Real $K$-Theory for $C^*$-Algebras: Just the Facts

TL;DR

This paper reviews the fundamental aspects of real K-theory ($KO$-theory) for $C^*$-algebras, clarifying its connections with complex K-theory, $KR$-theory, and applications in physics, aiming to serve as a foundational reference.

Contribution

It provides a comprehensive overview of $KO$-theory for real $C^*$-algebras, highlighting its properties, relationships with other theories, and potential applications in physics.

Findings

Clarifies the relationship between $KO$-theory and complex $K$-theory.

Explains the connection of $KO$-theory with the Ten-Fold Way in physics.

Highlights the role of $KO$-theory in operator algebras and mathematical physics.

Abstract

This work is intended to present the basic properties of $KO$-theory for real $C^*$-algebras and to explain its relationship with complex $K$-theory and with $KR$- theory. Whenever possible we will rely upon proofs in printed literature, particularly the work of Karoubi, Wood, Schr\"oder, and more recent work of Boersema and J. M. Rosenberg.
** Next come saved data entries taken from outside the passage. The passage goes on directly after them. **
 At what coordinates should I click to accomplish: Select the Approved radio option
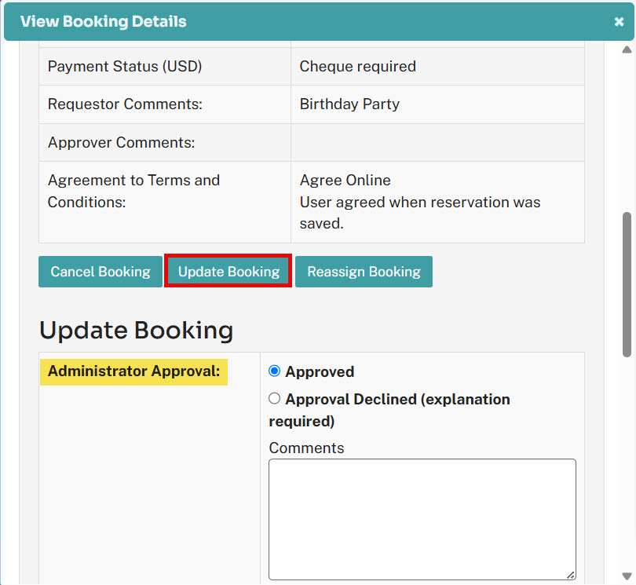point(275,371)
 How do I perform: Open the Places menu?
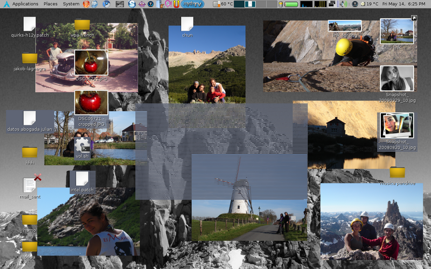tap(51, 4)
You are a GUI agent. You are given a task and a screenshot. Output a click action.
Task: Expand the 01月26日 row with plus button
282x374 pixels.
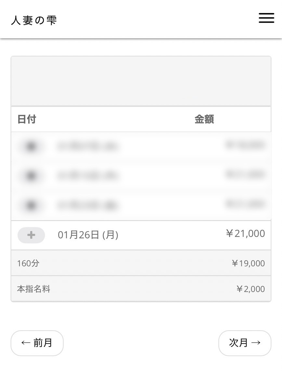coord(31,235)
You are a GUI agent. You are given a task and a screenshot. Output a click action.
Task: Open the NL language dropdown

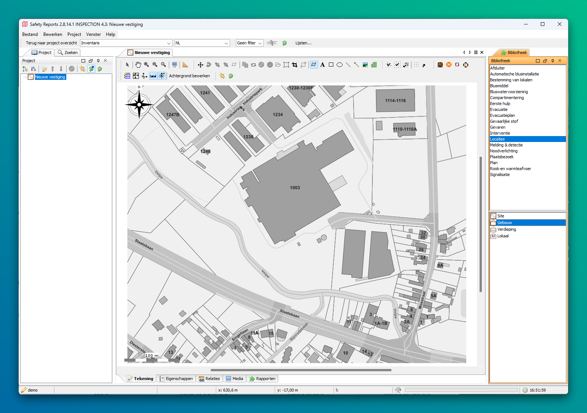[202, 43]
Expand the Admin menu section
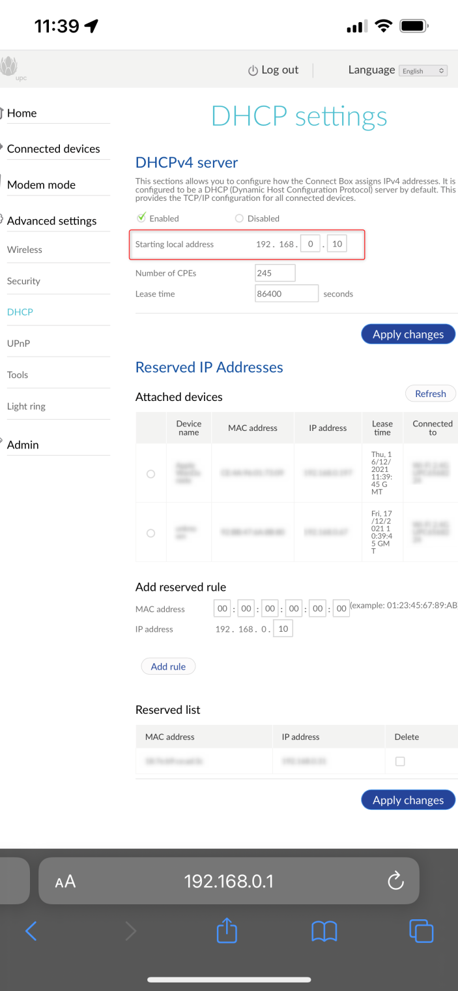This screenshot has width=458, height=991. point(23,445)
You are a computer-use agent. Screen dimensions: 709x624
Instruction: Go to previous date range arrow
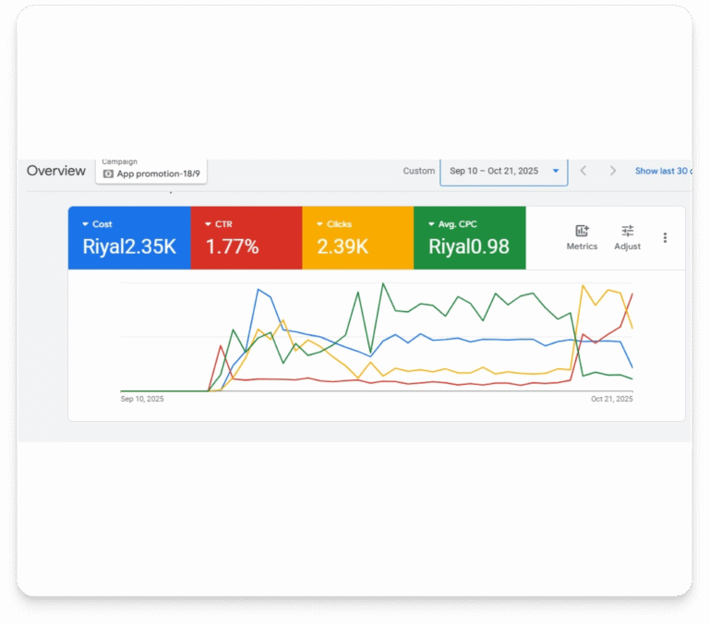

In addition, we shall explain how $KO$-theory is related to the Ten-Fold Way in physics and point out how some deeper features of $KO$-theory for operator algebras may provide powerful new tools there. Commutative real $C^*$-algebras not of the form $C(X, R)$ will play a special role. Unfortunately, there is no single reference for $KO$-theory for operator algebras that begins to compare with Blackadar's wonderful exposition of complex $K$-theory. This work is intended to provide a platform upon which mathematicians and mathematical physicists can rely in order to use these new tools in their research. As we are writing for a diverse audience of functional analysts, topologists, and physicists, we often present material well-known to one group of people and unfamiliar to another.